Reputation: 549
I want to split a string on a regular expresion, but preserve the matches.
I have tried splitting the string on a regex, but it throws away the matches. I have also tried using this, but I am not very good at translating code from language to language, let alone C#.
re := regexp.MustCompile(`\d`)
array := re.Split("ab1cd2ef3", -1)
I need the value of array to be ["ab", "1", "cd", "2", "ef", "3"], but the value of array is ["ab", "cd", "ef"]. No errors.
Upvotes: 4
Views: 2290
Reputation: 1
You can use a bufio.Scanner
:
package main
import (
"bufio"
"strings"
)
func digit(data []byte, eof bool) (int, []byte, error) {
for i, b := range data {
if '0' <= b && b <= '9' {
if i > 0 {
return i, data[:i], nil
}
return 1, data[:1], nil
}
}
return 0, nil, nil
}
func main() {
s := bufio.NewScanner(strings.NewReader("ab1cd2ef3"))
s.Split(digit)
for s.Scan() {
println(s.Text())
}
}
https://golang.org/pkg/bufio#Scanner.Split
Upvotes: 1
Reputation: 842
The kind of regex support in the link you have pointed out is NOT available in Go regex package.
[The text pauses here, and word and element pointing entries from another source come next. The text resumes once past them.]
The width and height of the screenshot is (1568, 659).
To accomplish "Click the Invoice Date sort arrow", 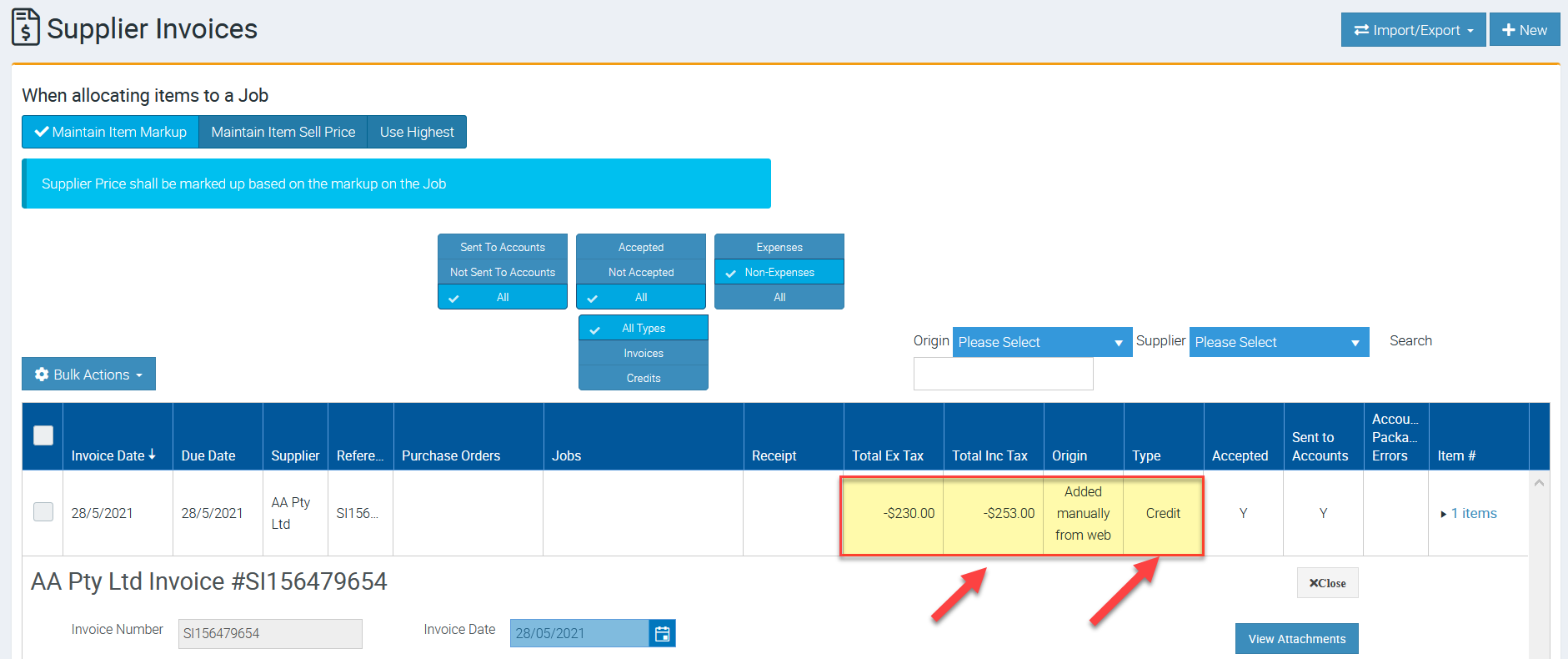I will click(x=152, y=455).
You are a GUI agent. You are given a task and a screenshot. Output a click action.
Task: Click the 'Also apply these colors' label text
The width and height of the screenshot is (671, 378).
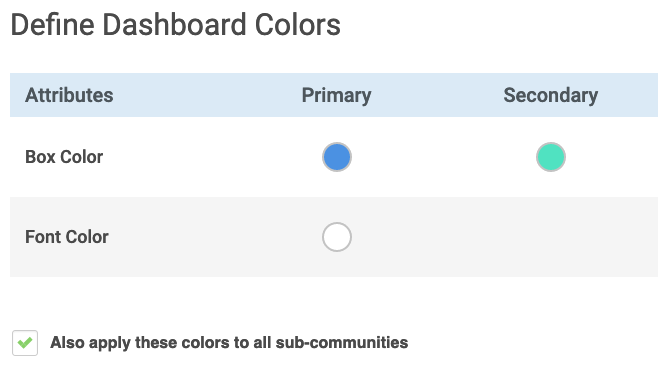coord(229,342)
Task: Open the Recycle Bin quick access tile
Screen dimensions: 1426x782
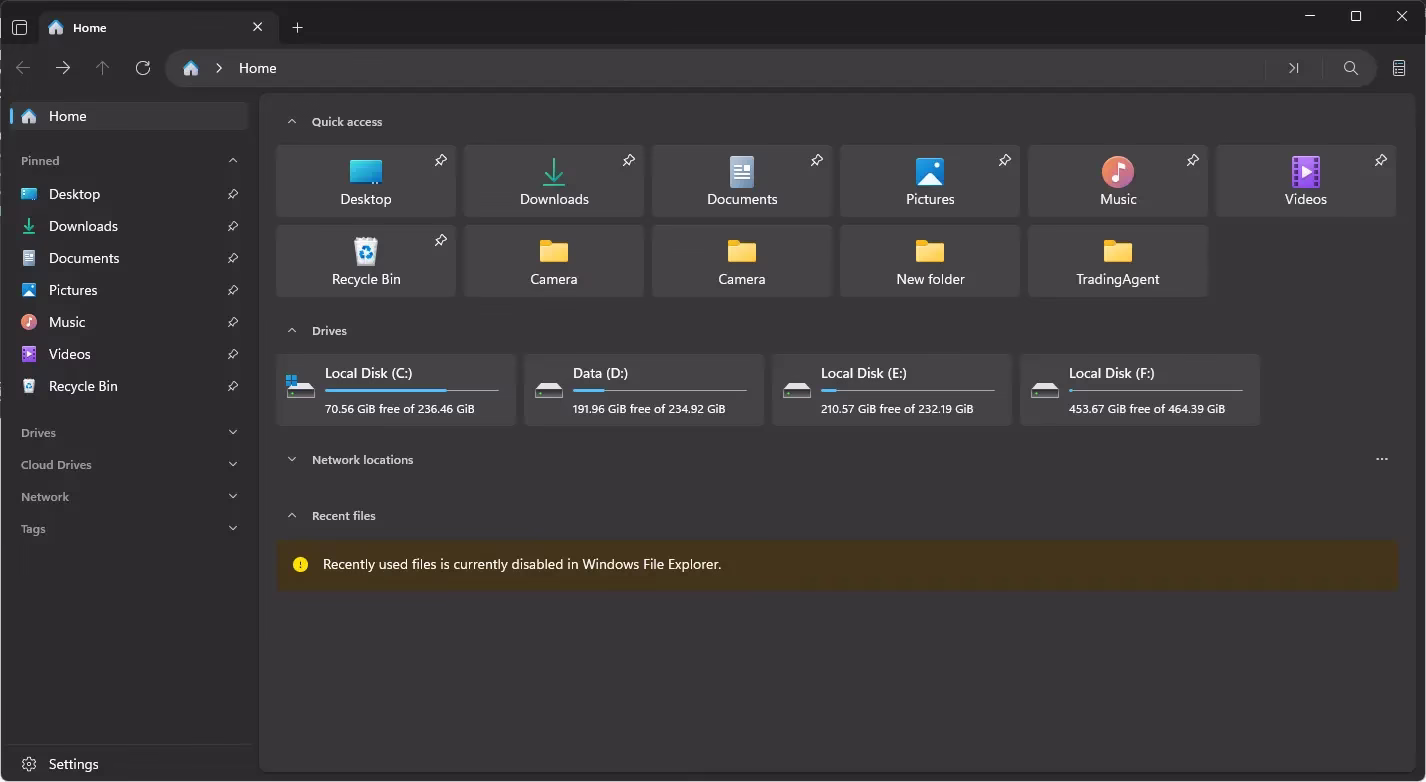Action: [x=366, y=261]
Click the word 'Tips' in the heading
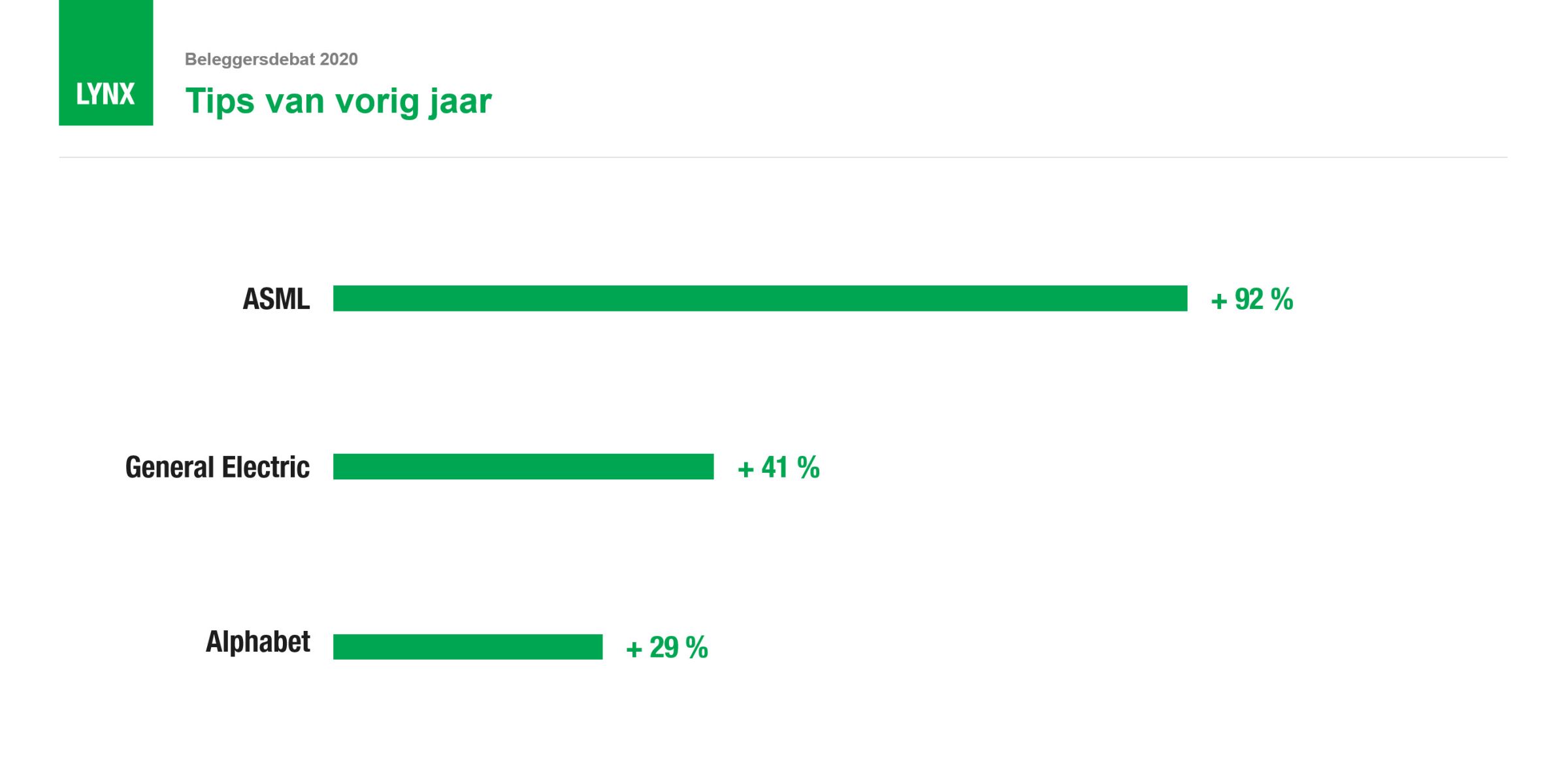 (x=220, y=102)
You can read the related discussion.
What you want to achieve (as per the sample given) can be done using regex to match digits or non-digits.
package main
import (
"fmt"
"regexp"
)
func main() {
str := "ab1cd2ef3"
r := regexp.MustCompile(`(\d|[^\d]+)`)
fmt.Println(r.FindAllStringSubmatch(str, -1))
}
Playground: https://play.golang.org/p/L-ElvkDky53
Output:
[[ab ab] [1 1] [cd cd] [2 2] [ef ef] [3 3]]
Upvotes: 2
Reputation: 1
Dumb solutions. Add separator in the string and split with separator.
package main
import (
"fmt"
"regexp"
"strings"
)
func main() {
re := regexp.MustCompile(`\d+`)
input := "ab1cd2ef3"
sep := "|"
indexes := re.FindAllStringIndex(input, -1)
fmt.Println(indexes)
move := 0
for _, v := range indexes {
p1 := v[0] + move
p2 := v[1] + move
input = input[:p1] + sep + input[p1:p2] + sep + input[p2:]
move += 2
}
result := strings.Split(input, sep)
fmt.Println(result)
}
Upvotes: 0
Reputation: 156
I don't think this is possible with the current regexp package, but the Split
could be easily extended to such behavior.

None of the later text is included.